── Passage extrait ──

|
The Saskatoon StarPhoenix (en anglais, "Let's stand on
our own feet")
vendredi, le 20 mars 2009
Tenons bon!
de David Orchard
Pendant plus de trois décennies, on nous rebattu les
oreilles des vertus de la « déréglementation », du «
libre-échange », de la « privatisation » et de la «
mondialisation ». Il n'était plus de bon ton de dire que
les entreprises établies au Canada devaient appartenir à
des intérêts canadiens. Les programmes et les
institutions qui servaient les Canadiens devaient être
jetés aux orties. Les « marchés libres » représentaient
l'avenir, et toute « barrière » n'était qu'un reliquat
inefficace de l'ancien système. Quant au gouvernement,
moins il était présent, mieux c'était. Enfin, le Canada
avait tout intérêt à intégrer son économie à celle des
États-Unis, et, mieux encore, à adopter la devise
américaine.
Ceux qui n'étaient pas d'accord se faisaient taxer de
« luddites », de « socialistes », de « protectionnistes
» et de « xénophobes ». Lorsqu'il a mené la charge
contre l'Accord nord-américain de libre-échange, le chef
libéral John Turner s'est fait vilipender pour oser
s'attaquer au dogme de la majorité.

───

■ **Exercice écrit 1**
Recopiez fidèlement le passage de l'article sur le libre-échange qui va de « Ceux qui n'étaient » jusqu'à « de la majorité. ».
■ **Exercice écrit 2**
Reprenez la rédaction de l'article sur le libre-échange à la suite de sa dernière phrase.

── Extrait de source ──

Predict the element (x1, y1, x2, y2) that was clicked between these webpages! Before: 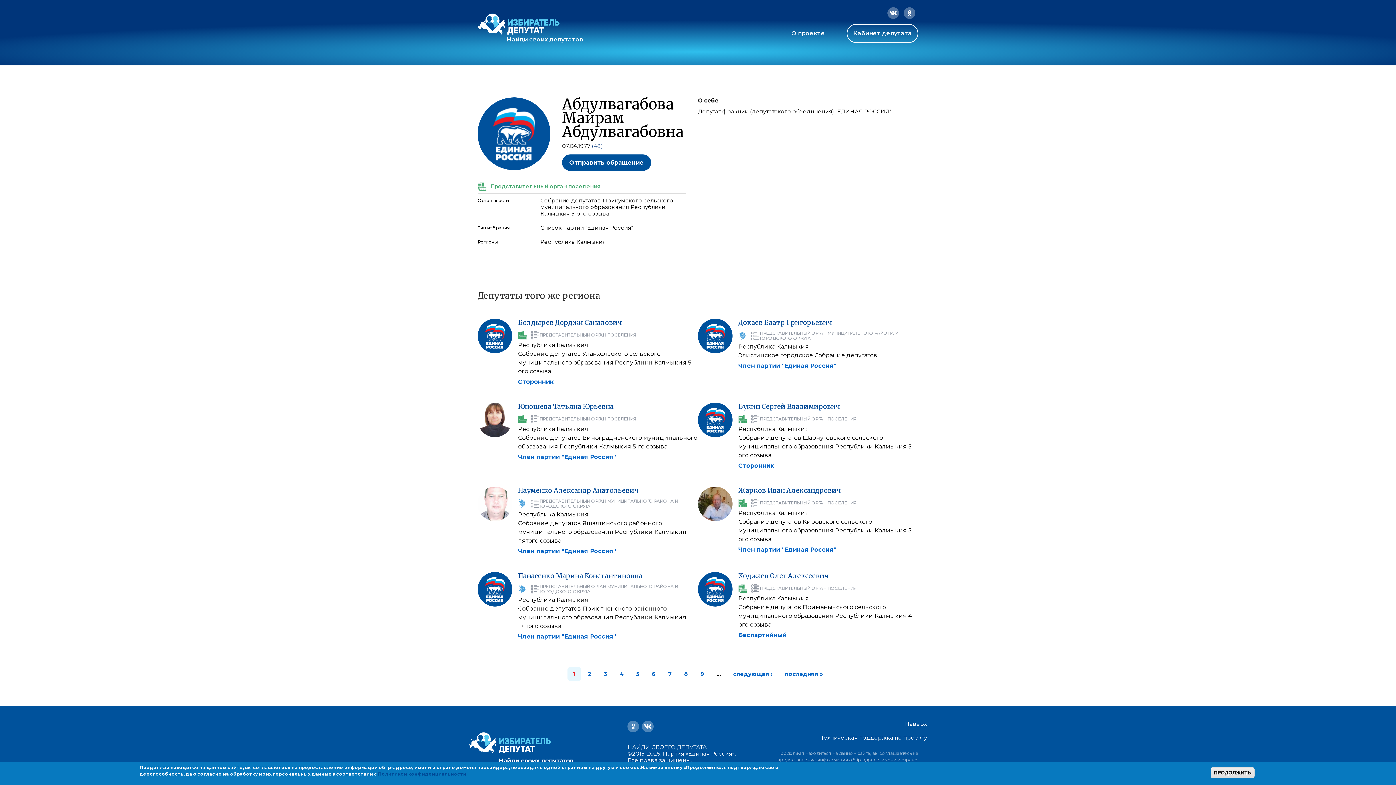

───

■ **Résultat de l'exercice 1**
Ceux qui n'étaient pas d'accord se faisaient taxer de
« luddites », de « socialistes », de « protectionnistes
» et de « xénophobes ». Lorsqu'il a mené la charge
contre l'Accord nord-américain de libre-échange, le chef
libéral John Turner s'est fait vilipender pour oser
s'attaquer au dogme de la majorité.

■ **Résultat de l'exercice 2**
Mais tout a changé. Certains de ceux qui, naguère
encore, se faisaient les chantres d'un monde sans
frontières et sans règlements ont aujourd'hui viré leur
cuti. À preuve, une couverture de Newsweek annonçant que
« nous sommes tous socialistes maintenant ». Le premier
ministre Harper et le ministre des Finances Flaherty,
qui préconisaient voilà peu un secteur financier encore
plus déréglementé, et ne rataient jamais l'occasion de
pourfendre les « protectionnistes » et les « socialistes
», n'hésitent pas aujourd'hui à porter aux nues
l'indépendance et la solidité des établissements
bancaires et financiers du Canada. Les dirigeants
séparatistes, qui déclarèrent jadis qu'ils n'avaient
plus besoin du marché canadien, crient maintenant au
loup parce que près de 80 p.100 des exportations du
Québec dépendent d'une économie américaine en chute
libre. Ceux qui préconisaient que le Canada adopte la
devise américaine ne jurent plus désormais que par le
système financier canadien.
Nous qui avons lutté pour protéger notre souveraineté
et l'indépendance de nos institutions n'en croyons tout
simplement pas nos yeux.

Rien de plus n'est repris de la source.